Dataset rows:
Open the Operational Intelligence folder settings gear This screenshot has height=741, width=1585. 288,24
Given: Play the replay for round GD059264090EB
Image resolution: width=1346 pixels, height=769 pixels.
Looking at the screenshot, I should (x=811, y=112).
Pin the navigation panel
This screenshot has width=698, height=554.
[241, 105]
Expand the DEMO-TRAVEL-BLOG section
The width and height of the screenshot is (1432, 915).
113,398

▶ _YOUR INSTRUCTIONS_: Print the records above again, line for line and with no changes.

▶ _RESULT OF THE TASK_:
Open the Operational Intelligence folder settings gear This screenshot has height=741, width=1585. 288,24
Given: Play the replay for round GD059264090EB
Image resolution: width=1346 pixels, height=769 pixels.
Looking at the screenshot, I should (x=811, y=112).
Pin the navigation panel
This screenshot has width=698, height=554.
[241, 105]
Expand the DEMO-TRAVEL-BLOG section
The width and height of the screenshot is (1432, 915).
113,398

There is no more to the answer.